Alors qu’il est assimilé à la corruption ou à l’escroquerie, le trafic d’influence «consiste à une pression pour obtenir une décision favorable», notamment en «promettant d’offrir ou d’accorder un avantage» à une personne afin qu’elle «abuse de son influence» pour «obtenir un avantage indu». C’est aussi, selon le PG Mvonde, le fait de «solliciter ou d’accepter directement ou indirectement un avantage indu».
Phénomène aux «conséquences néfastes», le trafic d’influence peut être «actif» ou «passif». Dans le premier cas, il consiste en une rémunération, une pression ou une promesse faite à un agent. Dans le deuxième, l’agent se laisse acheter pour user de son influence.
«De nombreuses décisions sons impactées par cette anti-valeur», a regretté le PG avant de plaider pour une révision des textes pour voir les peines réglementaires contre la corruption être étendues au trafic d’influence. «Le combat contre le trafic d’influence ne nous fait pas perdre le combat à l’interne de l’appareil judiciaire miné lui-même par des anti-valeurs», a conclu le PG Mvonde qui a également émis le vœu de voir le peuple RD-congolais «assumer sa responsabilité dans la cohésion et la paix tout au long de l’exercice démocratique» du 20 décembre prochain, date à laquelle il va élire ses dirigeants pour le prochain quinquennat.

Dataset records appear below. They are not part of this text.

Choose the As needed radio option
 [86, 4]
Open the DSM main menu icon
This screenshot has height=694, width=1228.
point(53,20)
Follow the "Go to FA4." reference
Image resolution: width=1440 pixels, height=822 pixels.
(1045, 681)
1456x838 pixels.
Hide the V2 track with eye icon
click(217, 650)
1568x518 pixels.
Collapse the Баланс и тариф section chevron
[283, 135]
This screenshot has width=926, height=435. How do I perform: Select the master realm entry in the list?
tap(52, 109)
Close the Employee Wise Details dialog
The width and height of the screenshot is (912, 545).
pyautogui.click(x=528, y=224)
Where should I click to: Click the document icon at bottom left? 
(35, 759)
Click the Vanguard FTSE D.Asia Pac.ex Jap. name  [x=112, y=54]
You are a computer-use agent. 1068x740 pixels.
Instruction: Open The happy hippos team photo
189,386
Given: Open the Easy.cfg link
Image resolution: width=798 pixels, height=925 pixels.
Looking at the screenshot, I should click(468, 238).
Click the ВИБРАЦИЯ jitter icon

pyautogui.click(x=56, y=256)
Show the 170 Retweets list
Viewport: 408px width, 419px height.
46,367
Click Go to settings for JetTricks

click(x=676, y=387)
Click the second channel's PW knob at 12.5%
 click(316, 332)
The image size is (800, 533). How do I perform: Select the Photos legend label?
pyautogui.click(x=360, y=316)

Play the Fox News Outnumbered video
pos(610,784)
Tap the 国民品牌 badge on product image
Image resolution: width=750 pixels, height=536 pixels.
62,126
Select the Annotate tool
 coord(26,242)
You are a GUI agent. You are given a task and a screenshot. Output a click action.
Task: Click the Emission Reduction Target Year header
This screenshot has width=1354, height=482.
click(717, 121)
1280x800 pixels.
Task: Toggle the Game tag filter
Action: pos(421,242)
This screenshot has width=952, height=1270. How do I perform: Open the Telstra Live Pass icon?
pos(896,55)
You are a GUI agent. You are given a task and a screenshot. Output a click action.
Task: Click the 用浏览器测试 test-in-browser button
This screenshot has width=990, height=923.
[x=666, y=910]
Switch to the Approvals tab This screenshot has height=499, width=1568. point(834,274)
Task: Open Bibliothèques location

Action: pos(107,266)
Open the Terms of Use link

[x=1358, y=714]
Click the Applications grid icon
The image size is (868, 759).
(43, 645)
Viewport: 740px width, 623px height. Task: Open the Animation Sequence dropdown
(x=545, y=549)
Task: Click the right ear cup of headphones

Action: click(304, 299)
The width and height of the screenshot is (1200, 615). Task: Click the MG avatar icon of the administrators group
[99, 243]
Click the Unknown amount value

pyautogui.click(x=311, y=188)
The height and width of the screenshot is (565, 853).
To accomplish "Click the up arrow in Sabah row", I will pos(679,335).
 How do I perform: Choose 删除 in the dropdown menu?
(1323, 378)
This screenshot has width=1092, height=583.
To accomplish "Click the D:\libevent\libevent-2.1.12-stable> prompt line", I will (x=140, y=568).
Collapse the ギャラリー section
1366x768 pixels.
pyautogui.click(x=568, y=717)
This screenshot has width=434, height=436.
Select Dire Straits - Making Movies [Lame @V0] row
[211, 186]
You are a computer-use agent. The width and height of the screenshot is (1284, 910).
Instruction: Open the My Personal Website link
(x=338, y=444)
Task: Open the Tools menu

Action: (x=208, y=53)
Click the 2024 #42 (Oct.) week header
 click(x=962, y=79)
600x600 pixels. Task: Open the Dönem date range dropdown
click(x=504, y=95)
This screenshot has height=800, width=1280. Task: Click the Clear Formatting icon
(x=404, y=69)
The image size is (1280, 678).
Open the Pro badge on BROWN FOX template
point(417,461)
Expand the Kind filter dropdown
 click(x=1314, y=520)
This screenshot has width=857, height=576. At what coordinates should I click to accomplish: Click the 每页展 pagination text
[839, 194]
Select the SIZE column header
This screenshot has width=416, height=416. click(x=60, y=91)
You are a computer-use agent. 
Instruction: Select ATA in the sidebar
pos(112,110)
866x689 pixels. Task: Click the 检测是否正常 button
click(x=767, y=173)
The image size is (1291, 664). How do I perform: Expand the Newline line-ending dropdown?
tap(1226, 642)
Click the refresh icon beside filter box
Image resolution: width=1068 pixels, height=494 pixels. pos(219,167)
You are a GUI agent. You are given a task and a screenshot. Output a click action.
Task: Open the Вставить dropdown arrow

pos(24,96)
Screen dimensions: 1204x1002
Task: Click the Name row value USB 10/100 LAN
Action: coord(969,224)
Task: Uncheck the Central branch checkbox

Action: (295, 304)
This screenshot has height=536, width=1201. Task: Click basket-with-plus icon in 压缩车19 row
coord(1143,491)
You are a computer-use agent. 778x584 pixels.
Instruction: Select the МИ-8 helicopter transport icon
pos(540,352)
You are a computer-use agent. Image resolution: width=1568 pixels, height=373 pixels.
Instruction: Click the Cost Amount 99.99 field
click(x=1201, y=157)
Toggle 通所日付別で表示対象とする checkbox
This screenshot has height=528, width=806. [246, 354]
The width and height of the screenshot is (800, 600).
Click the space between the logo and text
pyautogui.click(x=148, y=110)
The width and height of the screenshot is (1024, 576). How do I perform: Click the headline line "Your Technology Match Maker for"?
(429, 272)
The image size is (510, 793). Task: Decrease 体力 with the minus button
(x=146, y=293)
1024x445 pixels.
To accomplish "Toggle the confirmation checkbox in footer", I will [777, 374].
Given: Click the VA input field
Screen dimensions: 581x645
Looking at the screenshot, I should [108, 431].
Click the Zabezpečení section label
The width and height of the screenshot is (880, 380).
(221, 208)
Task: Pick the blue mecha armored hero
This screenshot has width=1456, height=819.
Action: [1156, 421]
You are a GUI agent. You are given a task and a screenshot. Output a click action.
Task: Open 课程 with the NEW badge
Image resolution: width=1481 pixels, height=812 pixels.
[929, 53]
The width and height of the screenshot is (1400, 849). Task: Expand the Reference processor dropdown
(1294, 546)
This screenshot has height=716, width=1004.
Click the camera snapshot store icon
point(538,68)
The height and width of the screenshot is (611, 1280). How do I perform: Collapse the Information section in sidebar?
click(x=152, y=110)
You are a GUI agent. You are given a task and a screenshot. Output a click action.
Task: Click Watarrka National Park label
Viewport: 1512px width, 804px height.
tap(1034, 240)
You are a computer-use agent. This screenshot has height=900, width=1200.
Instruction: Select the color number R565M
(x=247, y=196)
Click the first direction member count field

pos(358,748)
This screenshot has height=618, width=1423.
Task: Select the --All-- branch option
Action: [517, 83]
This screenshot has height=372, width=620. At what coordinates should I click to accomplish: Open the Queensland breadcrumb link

Émettant sur la même longueur d’ondes et afin de faire rayonner davantage la justice RD-congolaise, le Bâtonnier national a fait un plaidoyer en faveur du «paiement régulier» de la «pension de retraite du magistrat». En tant que défenseur de tout le monde, y compris du magistrat, le représentant des avocats RD-congolais a rappelé que les 2.500 magistrats récemment nommés sont «animés de la volonté de gravir tous les échelons et terminer honorablement leurs carrières mais cette carrière est truffée d’embûches». Pour Me Michel Shebele, le magistrat doit «bénéficier régulièrement de sa pension de retraite mais aussi des autres avantages sociaux tels que les soins médicaux et les frais funéraires». Il a invité le gouvernement à fournir des efforts pour mettre fin au «parcours de combattant» du magistrat retraité dans la quête de son dû. «La retraite ne devrait pas être vécue comme une fatalité mais comme une simple étape de la vie du magistrat pour autant que sa pension soit régulièrement versée. Voir le magistrat retraiter vivre dignement rassurera davantage le magistrat encore en service», a-t-il fait savoir.
Ancien président de la section contentieux du Conseil d’Etat, Élie-Léon Ndomba est entré en fonction le 1er septembre 2023, en remplacement de David-Christophe Mukendi, admis à la retraite. Il est le 4ème premier président de cette juridiction suprême après Jérôme Kitoko, Dominique Ntambwe et David-Cristophe Mukendi
Née en 2013 de l’éclatement de la défunte Cour suprême de justice, la Cour de cassation est la juridiction suprême de l’ordre judiciaire en RD-Congo et coiffe toutes les cours et tribunaux judiciaires civils et militaires. Son ressort s’étend sur l’ensemble du territoire national. Il est notamment le juge naturel des politiques, à l’exception du Président de la République et du Premier ministre. Parmi ses justiciables, l’on compte les députés nationaux, les sénateurs, les ministres, les députés provinciaux, les gouverneurs, les ministres provinciaux et les présidents des Assemblées provinciales. Elle est aussi compétente pour trancher en dernier ressort les recours portant sur des arrêts rendus par des juridictions inférieures en matière civile, pénale ou commerciale.